The right has been extremely effective in this regard. They have a whole infrastructure of think tanks, media outlets, and advocacy groups designed to shuttle ideas from the fringe to the mainstream of the GOP. (Climate denial is but one of many examples.) If anything, that voyage has become altogether too short and easy on the right.
But the left’s infrastructure is less developed in that regard. There’s less cooperation, less synchronization, between activists and the mainstream. This paper suggests that the left should study the hand-off, the transfer, through which divestment and “leave it in the ground” came to be a lecture from the Bank of England on stranded carbon assets.
There is much to learn. (For instance, how might “100 percent renewable energy” follow a similar path?)
Two important caveats
It would be irresponsible to leave this study behind without noting two key caveats.
First, the US debate on climate change is unusual.
The assignment of these issues to ideological positions was specific to the climate change debate in the U.S., where the conservative position was anchored in denial, the liberal position was associated with policy response, and the emergent radical position called for the abolition of fossil fuels.
That is not the landscape of debate in most countries. The US Republican Party is the only major political party in the developed world that denies climate change — and rejects all attempts at solutions — as a matter of party orthodoxy.
That “do something, anything” is coded as the “liberal” position is a function of the lopsided US debate. “Keep it in the ground” is radical anywhere, but it appears unusually radical in the US, because the Republican Party is nuts.
Second, this is a fairly short-term study: 2011 to 2015. You might have noticed that US political circumstances changed quite radically in 2016.
Going forward, it will be important to see whether progress in the public debate reverts to its state prior to the radical flank or whether changes persist and moderate any attempts to reverse U.S. climate policy.
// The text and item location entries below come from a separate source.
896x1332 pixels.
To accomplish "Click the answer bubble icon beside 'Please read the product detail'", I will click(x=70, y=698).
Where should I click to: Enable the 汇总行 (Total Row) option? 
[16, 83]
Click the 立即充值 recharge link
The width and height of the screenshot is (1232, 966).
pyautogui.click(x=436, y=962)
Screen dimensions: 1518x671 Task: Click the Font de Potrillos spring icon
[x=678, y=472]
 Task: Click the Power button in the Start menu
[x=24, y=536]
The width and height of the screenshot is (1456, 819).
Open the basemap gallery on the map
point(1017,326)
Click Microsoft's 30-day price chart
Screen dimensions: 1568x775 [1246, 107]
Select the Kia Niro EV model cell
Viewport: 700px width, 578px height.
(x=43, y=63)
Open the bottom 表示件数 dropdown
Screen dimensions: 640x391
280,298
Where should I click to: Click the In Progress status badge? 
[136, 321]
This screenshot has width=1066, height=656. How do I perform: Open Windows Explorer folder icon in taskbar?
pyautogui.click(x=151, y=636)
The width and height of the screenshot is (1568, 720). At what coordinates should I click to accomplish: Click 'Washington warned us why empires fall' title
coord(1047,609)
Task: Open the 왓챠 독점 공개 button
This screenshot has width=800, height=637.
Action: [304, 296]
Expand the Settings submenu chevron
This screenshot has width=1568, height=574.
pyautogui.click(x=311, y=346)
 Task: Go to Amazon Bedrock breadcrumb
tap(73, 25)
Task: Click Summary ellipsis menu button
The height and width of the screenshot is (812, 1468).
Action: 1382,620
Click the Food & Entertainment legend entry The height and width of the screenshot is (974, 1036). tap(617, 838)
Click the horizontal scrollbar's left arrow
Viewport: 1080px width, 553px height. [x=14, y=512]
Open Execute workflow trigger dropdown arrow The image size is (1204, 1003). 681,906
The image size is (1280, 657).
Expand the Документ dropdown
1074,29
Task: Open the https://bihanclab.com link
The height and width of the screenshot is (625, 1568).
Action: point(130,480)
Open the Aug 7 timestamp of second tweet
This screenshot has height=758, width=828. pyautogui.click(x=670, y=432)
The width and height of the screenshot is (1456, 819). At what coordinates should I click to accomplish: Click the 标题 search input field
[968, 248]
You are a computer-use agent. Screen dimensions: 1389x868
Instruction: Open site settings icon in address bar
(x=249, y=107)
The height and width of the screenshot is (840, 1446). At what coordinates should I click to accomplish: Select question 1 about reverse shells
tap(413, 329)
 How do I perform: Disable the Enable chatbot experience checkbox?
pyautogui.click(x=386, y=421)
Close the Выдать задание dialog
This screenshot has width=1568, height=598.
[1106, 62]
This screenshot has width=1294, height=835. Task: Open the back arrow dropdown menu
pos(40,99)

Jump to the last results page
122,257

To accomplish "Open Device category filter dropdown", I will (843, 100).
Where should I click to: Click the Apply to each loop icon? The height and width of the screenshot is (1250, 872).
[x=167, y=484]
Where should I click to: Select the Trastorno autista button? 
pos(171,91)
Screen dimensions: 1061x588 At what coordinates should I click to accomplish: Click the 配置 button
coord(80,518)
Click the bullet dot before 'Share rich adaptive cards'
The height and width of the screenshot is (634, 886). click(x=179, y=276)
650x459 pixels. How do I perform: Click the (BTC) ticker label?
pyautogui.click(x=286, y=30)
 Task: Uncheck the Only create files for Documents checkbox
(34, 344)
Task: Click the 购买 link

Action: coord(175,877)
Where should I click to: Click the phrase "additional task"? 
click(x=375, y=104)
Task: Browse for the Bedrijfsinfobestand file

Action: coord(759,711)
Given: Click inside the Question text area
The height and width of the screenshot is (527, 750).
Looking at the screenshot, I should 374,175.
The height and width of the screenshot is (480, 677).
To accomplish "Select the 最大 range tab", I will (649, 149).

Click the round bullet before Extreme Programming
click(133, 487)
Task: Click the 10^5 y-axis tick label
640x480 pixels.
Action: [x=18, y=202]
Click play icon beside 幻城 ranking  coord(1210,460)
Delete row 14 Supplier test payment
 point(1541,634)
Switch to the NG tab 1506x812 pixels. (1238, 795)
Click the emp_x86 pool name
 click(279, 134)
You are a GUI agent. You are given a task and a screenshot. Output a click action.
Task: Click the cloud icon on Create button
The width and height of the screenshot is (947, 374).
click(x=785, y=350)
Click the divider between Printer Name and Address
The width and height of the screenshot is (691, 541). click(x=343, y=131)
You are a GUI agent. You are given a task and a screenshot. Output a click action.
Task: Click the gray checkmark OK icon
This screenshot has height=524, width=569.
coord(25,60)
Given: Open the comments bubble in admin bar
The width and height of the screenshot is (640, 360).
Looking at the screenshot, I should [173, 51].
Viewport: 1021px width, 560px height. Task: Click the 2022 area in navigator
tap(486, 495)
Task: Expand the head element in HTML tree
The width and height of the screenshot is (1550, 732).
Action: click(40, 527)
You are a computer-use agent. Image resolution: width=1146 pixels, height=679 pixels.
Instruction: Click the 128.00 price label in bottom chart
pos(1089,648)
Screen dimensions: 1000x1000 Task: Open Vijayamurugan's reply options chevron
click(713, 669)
Yes, that will indeed be important! The American body politic may worry less about climate change as the chances of, say, a nuclear exchange with North Korea rise. As yet, is unclear how much the US climate debate has really advanced and how much it, like so many other American norms and debates, will collapse in the face of Trumpian chaos.
Early signs are positive, with cities and states rising to fill the federal gap. But if the last year has taught us anything, it’s that predictions are futile in the face of resurgent irrationalism and illiberalism. It remains to be seen whether the McKibben effect endures.